Medical students frequently visit other medical schools in the summer or fall of their third year to learn things not offered at their home institutions; to audition for residency programs; to obtain a letter of recommendation to get into residency somewhere else; or sometimes just to live closer to home. Most schools have a designated application process that opens in the spring semester and uses a centralized website that disseminates information to applicants and submits information to programs. However, the website seems to be the only thing they have in common. Each has developed its own set of requirements, the most lamented of which is a different immunization form for each institution. But that is only the beginning. I looked into just 5-6 programs, which together required some combination of the following items:

Letter of intent from applicant.
List of clinical courses completed.
Curriculum vitae.
Letter of recommendation from a physician.
Letter of good standing from dean.
Board scores.
Request for accommodations.
History & Physical exam by student health center. Make sure you schedule the first appointment of the day so the doctor can be half an hour late and make you late for your own clinical responsibilities.
Annual influenza vaccine.
MMR x 2, or at least two measles shots, and/or MMR titer.
Tetanus, Diphtheria, Pertussis vaccine x 5 (original series).
Tdap booster in the last 10 years.
Chicken pox, varicella vaccine x 2, and/or varicella titer.
Meningitis vaccine.
TB skin test. If you fail that, a $30 blood test or a chest xray (the radiation is free!).
Hepatitis B vaccine x 3 and/or Hepatitis B Surface Antigen and/or Quantitative Hepatitis B Surface Antibody titer. If you send us a Qualitative HepBsAb titer so help us we will black list you for the next decade. Good luck getting into residency.
HIPAA certificate.
Basic Life Support (BLS) certificate attesting to the fact that you can perform CPR on a dummy.
Advanced Cardiovascular Life Support (ACLS) certificate attesting to the fact that you can perform CPR on a very expensive talking dummy.
Criminal background check ($35-75).
10-drug urine test ($40).
Fitting for a TB mask (cost: $95). In case a kid who shows up for a sports physical also has a case of active tuberculosis.
Blood-borne pathogen insurance policy.
Proof of universal precautions training.
Proof of tuition payment.
Proof of health insurance.
Proof of malpractice insurance coverage to $1,000,000.
A pound of flesh. Applications that arrive with even a jot of blood will be disqualified.
Processing fee to pay for the staff to check all the documentation we require you to complete before we deign to decide whether to let you associate with our medical students or patients.

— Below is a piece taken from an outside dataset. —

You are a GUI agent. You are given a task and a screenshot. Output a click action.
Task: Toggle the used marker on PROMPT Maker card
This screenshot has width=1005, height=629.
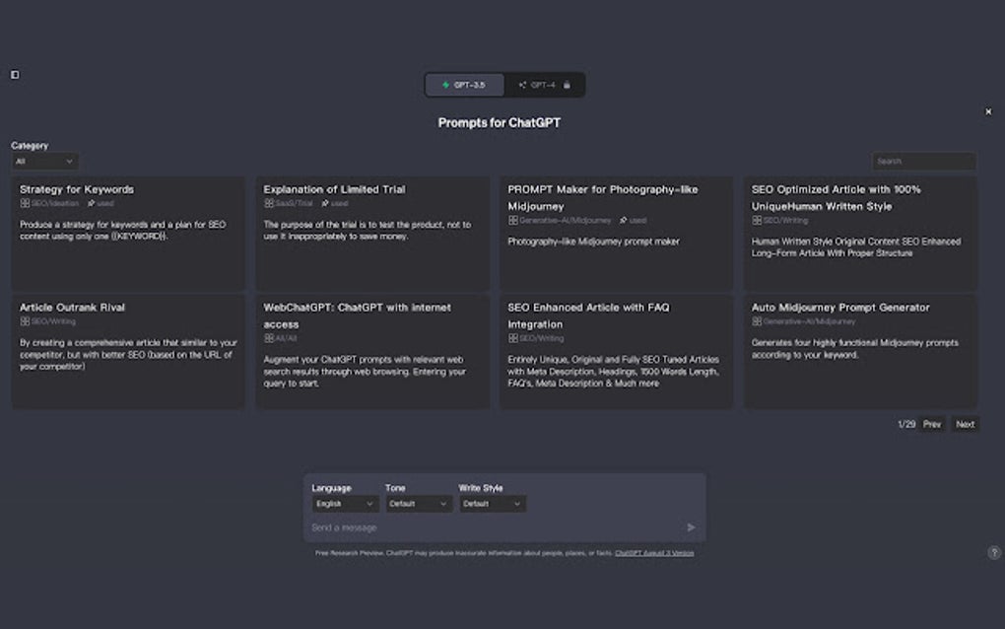click(636, 221)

It boggles my mind that this is the status quo. Third-year medical students are already busy with clinical duties 5-6 days per week as well as studying for the next subject exam (in 4-12 weeks) and the next set of board exams (summer/fall). We are supposed to be researching residencies and preparing our CVs, personal statements, and letters of recommendation. And some of us have teaching or research responsibilities in addition to personal lives and sleep needs. What kind of sheeple are we training up that medical students have not yet banded together to declare that enough is enough?

While students fear for their professional futures if they do not get a competitive away rotation to receive a strong letter of recommendation that will help them secure their desired residency, the medical schools and hospitals are territorial, jealous, and suspicious. At the very least I would like to see a single immunization form that only has to be filled out and countersigned once. At most there should be a single application process. We are all already matriculated students at LCME-accredited medical schools. Why do our institutions trust each other so little that we must spend time and money proving we are vaccinated, insured, and neither criminals nor drug-abusers?